There sat Julia, flushed and joyous, finishing her supper in company with old Baldy Clairdyce, Newland Sanders, George Plum, seven or eight other young gentlemen, and some inconsidered adhering girls—the horrible barytone sitting closest of all to Julia. Moreover, upon that very moment the orchestra, in the hall beyond, thought fit to pay the recent vocalist a sickening compliment, and began to play “The Sunshine of Your Smile.”
Thereupon, with Julia herself first taking up the air in a dulcet soprano, all of the party, including the people in the other rooms, sang the dreadful song in chorus, the beaming Clairdyce exerting such demoniac power as to be heard tremendously over all other voices. He had risen for this effort, and to Noble, below the window, everything in his mouth was visible.
The lone listener had a bitter thought, though it was a longing, rather than a thought. For the first time in his life he wished that he had adopted the profession of dentistry.
“Geev a-mee the righ
to luv va-yew ALL the wile,
My worrrlda for
AIV-vorr,
The sunshigh NUV vyewr-ra-smile!”
The musicians swung into dance music; old Baldy closed the exhibition with an operatic gesture (for which alone, if for nothing else, at least one watcher thought the showy gentleman deserved hanging), and this odious gesture concluded with a seizure of Julia’s hand. She sprang up eagerly; he whirled her away, and the whole place fluctuated in the dance once more.
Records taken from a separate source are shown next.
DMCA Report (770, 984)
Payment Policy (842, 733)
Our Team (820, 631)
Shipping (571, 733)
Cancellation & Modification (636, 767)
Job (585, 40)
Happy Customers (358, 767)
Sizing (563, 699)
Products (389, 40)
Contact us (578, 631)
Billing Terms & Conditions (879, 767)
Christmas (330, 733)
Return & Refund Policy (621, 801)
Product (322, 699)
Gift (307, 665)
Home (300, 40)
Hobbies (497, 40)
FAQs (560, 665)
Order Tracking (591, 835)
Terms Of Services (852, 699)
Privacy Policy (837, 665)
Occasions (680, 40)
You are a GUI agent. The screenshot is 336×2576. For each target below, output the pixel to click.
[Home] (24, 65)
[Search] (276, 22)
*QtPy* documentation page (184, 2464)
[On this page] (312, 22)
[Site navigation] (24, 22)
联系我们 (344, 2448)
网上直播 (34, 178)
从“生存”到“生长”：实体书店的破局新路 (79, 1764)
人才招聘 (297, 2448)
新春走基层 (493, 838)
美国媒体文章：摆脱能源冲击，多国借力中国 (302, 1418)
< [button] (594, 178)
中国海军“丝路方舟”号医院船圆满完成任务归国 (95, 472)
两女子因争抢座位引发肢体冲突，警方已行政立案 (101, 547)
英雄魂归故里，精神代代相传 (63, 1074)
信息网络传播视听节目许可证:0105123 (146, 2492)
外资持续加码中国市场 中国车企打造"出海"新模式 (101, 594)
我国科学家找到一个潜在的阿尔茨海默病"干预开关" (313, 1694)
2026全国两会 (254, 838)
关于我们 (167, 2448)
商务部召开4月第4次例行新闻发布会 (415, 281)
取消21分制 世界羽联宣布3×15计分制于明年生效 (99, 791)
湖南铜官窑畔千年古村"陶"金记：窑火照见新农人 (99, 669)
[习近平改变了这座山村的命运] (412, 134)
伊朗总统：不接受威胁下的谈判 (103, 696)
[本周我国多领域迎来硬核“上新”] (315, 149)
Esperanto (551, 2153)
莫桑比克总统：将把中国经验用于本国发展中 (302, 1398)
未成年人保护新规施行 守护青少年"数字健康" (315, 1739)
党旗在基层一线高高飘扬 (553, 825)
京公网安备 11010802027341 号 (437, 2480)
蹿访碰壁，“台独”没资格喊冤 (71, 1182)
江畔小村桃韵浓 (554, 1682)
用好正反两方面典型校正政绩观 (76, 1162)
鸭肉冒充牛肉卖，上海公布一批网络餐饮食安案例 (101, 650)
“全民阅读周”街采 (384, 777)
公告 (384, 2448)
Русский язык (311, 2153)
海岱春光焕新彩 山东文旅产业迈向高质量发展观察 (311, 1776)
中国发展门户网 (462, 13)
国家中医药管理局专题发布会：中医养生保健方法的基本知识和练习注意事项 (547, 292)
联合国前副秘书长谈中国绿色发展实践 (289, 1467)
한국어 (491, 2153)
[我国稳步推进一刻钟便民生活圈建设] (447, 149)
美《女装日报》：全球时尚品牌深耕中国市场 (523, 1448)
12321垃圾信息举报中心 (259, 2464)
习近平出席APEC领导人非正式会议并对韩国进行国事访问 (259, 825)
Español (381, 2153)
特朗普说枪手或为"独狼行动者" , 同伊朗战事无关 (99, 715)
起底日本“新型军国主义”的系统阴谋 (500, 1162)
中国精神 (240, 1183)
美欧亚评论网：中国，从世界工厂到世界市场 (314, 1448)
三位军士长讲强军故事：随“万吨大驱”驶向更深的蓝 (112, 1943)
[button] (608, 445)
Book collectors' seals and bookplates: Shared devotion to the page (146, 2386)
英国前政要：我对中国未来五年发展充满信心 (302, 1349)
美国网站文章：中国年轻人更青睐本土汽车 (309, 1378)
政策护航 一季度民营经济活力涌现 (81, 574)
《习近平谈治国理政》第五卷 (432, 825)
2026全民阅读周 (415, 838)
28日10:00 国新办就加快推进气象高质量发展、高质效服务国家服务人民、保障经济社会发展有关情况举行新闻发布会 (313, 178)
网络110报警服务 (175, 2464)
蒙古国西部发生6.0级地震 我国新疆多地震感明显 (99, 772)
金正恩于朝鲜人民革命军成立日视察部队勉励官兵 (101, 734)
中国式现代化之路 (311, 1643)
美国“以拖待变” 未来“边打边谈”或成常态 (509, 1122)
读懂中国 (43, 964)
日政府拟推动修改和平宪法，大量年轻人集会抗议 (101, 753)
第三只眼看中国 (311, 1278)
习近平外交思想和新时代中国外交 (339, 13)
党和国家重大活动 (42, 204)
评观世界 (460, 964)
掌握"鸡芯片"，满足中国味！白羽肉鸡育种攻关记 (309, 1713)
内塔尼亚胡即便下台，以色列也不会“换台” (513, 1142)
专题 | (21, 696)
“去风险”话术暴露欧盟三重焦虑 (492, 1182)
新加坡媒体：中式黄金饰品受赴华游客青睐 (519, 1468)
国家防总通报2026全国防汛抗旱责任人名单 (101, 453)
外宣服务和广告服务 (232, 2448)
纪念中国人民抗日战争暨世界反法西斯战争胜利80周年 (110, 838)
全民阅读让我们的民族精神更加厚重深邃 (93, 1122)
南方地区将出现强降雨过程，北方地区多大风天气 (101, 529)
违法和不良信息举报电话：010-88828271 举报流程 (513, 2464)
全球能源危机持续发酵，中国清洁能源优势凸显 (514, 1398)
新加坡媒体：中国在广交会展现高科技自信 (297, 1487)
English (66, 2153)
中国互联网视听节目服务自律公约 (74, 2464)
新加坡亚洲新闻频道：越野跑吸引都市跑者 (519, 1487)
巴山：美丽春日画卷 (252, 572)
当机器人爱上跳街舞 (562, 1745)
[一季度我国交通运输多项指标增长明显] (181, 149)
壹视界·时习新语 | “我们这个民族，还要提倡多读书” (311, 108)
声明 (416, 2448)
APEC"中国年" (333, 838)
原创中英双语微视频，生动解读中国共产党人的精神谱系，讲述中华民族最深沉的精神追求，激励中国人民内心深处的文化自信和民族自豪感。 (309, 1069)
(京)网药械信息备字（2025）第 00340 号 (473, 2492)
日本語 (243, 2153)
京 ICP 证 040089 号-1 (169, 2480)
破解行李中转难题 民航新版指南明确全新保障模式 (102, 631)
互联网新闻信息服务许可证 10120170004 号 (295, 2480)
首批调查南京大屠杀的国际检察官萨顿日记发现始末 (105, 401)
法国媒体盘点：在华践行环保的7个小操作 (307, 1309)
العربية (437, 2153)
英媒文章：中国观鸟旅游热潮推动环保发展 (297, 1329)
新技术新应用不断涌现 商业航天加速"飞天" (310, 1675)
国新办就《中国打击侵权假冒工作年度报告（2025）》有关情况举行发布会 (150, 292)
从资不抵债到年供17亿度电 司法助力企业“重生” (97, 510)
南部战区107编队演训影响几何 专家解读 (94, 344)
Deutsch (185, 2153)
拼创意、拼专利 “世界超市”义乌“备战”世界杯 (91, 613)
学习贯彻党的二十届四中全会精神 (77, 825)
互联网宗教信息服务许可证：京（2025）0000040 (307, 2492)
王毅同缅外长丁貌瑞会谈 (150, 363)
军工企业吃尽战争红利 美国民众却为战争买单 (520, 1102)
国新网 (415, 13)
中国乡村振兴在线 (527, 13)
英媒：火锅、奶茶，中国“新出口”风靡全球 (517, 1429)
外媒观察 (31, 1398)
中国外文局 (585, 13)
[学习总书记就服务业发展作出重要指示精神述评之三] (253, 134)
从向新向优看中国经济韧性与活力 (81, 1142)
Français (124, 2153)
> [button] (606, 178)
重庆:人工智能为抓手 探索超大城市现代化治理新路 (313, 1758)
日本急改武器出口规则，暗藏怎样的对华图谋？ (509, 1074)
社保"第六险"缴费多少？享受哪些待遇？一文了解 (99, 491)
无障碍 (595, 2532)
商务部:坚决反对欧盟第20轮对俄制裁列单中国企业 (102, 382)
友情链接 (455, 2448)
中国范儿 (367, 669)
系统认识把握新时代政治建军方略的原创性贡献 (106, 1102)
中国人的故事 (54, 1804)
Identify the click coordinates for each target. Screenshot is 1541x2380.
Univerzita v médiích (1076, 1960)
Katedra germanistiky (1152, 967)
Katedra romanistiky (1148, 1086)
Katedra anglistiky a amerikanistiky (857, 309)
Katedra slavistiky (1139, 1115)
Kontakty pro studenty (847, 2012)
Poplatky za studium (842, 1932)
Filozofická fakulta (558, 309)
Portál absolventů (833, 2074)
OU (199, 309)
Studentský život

“Well, now,” said Noble, between his teeth—“now, I am goin’ to do something!”
He turned his back upon that painful house, walked out to the front gate, opened it, passed through, and looked southward. Not quite two blocks away there shone the lights of a corner drug store, still open to custom though the hour was nearing midnight. He walked straight to the door of this place, which stood ajar, but paused before entering, and looked long and nervously at the middle-aged proprietor who was unconscious of his regard, and lounged in a chair, drowsily stroking a cat upon his lap. Noble walked in.